* _Your tasks_:
1. How many pounds of sweet potatoes does the sweet potato casserole recipe call for?
2. Change the sweet potato casserole text from "- Half-and-half: Half-and-half" to "use that instead." by swapping "heavy cream" for "whole milk".

### Reading text ###

Full of flavor and perfect for making ahead, this homemade sweet potato casserole will steal the show at your next holiday meal. Crunchy sweet brown sugar pecan crumble covers every bite of this buttery sweet potato mash. After your first forkful, you’ll already be thinking about going for seconds!
Side dishes are, without a doubt, the best part of a classic Thanksgiving meal. Don’t get me wrong—I love my Thanksgiving pies. But we’re talking creamy from-scratch green bean casserole, flaky soft dinner rolls, and flavorful cornbread stuffing.
Today’s recipe for homemade sweet potato casserole is a family favorite. Enjoy a smooth and creamy sweet potato mash topped with a crunchy, toasty, praline-esque pecan topping. Because it’s a little sweet, I like to serve this casserole with a sprinkle of sea salt and some savory fresh thyme or rosemary. A lovely balance of texture and flavor!
Why You’ll Love This Sweet Potato Casserole Recipe
- Creamy + crunchy = wonderful contrasting textures in every bite
- Buttery sweet potato mash with a hint of vanilla
- Cinnamon-spiced brown sugar pecan topping
- Sweet + salty—a decadent way to get your vitamin A!
- You can conveniently prep it a couple days in advance
One reader commented: “Very easy to make and was a big hit at Thanksgiving! Prepared the potatoes and topping the night before so was a quick dish to put together and bake on the day. The pecan topping and sweet potatoes together were divine! ★★★★★“
10 Ingredients in This Thanksgiving Side Dish
- Sweet potatoes: You need 2 pounds (908g) for this casserole, which is 3 extra large sweet potatoes or 5 small/medium sweet potatoes. Don’t go overboard on the potatoes because the mash will end up tasting heavy and dense.
- Butter: For unparalleled buttery flavor.
- Brown sugar: I prefer dark brown sugar in this casserole, but light works too. You’ll use some in both the sweet potato mash and the pecan crumble topping.
- Eggs: For structure—they turn this into a casserole, rather than a pile of mashed sweet potatoes.
- Half-and-half: Half-and-half keeps this dish extra creamy. If you have heavy cream on hand for your other cooking and baking needs (like whipped cream & pumpkin pie), you can use that instead.
- Vanilla extract: For just a hint of delicate, aromatic flavor.

### Material shown ###

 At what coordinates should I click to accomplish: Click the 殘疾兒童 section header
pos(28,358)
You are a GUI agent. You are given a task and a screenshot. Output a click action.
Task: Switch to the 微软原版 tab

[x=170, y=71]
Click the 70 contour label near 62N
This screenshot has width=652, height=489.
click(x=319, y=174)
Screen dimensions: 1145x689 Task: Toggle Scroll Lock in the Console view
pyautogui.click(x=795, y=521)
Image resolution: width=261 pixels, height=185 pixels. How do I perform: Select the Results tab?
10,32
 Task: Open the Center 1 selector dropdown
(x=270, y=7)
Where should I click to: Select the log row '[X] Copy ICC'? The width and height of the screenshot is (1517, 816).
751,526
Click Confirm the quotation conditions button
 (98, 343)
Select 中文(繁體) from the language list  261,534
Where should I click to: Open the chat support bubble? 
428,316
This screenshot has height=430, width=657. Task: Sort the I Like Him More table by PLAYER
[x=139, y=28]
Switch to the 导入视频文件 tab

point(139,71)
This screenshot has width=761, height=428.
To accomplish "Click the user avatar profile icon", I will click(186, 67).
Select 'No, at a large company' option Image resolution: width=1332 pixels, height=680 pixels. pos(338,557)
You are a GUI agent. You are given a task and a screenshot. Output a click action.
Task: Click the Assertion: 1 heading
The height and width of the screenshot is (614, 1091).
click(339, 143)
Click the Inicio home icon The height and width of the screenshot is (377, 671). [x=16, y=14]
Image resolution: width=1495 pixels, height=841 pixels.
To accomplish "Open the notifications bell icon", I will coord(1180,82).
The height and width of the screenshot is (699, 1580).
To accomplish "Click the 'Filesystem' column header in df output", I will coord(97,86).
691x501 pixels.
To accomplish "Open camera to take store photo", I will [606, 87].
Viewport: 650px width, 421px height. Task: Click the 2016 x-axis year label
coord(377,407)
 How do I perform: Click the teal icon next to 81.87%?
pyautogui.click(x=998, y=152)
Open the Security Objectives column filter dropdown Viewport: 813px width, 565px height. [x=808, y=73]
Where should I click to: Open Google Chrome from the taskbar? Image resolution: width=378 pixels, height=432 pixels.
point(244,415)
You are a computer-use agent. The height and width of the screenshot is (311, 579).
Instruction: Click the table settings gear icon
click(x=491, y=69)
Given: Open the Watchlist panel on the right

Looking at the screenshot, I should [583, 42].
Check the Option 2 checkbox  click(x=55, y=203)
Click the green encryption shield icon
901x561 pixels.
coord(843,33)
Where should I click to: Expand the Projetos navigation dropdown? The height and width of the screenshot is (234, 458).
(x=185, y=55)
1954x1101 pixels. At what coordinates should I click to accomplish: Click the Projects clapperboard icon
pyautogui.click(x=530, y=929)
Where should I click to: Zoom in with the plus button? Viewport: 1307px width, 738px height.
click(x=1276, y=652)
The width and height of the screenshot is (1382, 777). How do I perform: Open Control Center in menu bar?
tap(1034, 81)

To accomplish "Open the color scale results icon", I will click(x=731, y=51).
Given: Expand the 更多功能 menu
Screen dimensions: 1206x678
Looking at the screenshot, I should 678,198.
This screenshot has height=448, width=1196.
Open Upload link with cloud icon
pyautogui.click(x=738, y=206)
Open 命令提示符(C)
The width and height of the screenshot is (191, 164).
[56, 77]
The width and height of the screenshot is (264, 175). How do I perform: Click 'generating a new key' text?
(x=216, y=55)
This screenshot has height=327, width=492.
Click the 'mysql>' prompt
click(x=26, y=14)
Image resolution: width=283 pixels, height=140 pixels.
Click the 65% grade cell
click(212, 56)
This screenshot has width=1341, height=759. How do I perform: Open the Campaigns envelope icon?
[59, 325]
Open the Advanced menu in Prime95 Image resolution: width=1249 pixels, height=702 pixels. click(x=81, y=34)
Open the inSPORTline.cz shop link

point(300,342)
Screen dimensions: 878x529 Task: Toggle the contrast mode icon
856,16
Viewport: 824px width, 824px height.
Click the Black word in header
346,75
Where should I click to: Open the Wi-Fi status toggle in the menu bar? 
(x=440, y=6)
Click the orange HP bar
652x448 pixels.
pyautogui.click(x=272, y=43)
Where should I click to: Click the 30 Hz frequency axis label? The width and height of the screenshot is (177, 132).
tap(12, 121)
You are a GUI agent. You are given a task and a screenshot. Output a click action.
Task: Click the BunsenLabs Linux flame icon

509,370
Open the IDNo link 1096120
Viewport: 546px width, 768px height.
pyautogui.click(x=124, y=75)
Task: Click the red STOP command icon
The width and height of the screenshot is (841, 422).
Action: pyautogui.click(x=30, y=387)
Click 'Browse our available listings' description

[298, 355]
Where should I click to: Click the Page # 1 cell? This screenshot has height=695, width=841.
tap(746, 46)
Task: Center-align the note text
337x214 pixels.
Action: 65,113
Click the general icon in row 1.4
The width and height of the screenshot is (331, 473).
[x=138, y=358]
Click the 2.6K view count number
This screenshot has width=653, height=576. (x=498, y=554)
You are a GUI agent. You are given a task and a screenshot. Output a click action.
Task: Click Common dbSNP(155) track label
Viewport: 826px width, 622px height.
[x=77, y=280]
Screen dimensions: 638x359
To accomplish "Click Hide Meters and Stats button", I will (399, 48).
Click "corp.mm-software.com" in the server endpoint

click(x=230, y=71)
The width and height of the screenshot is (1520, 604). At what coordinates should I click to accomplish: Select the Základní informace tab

###

* _Task results_:
1. 2 pounds (908g)

2.
- Half-and-half: Half-and-half keeps this dish extra creamy. If you have whole milk on hand for your other cooking and baking needs (like whipped cream & pumpkin pie), you can use that instead.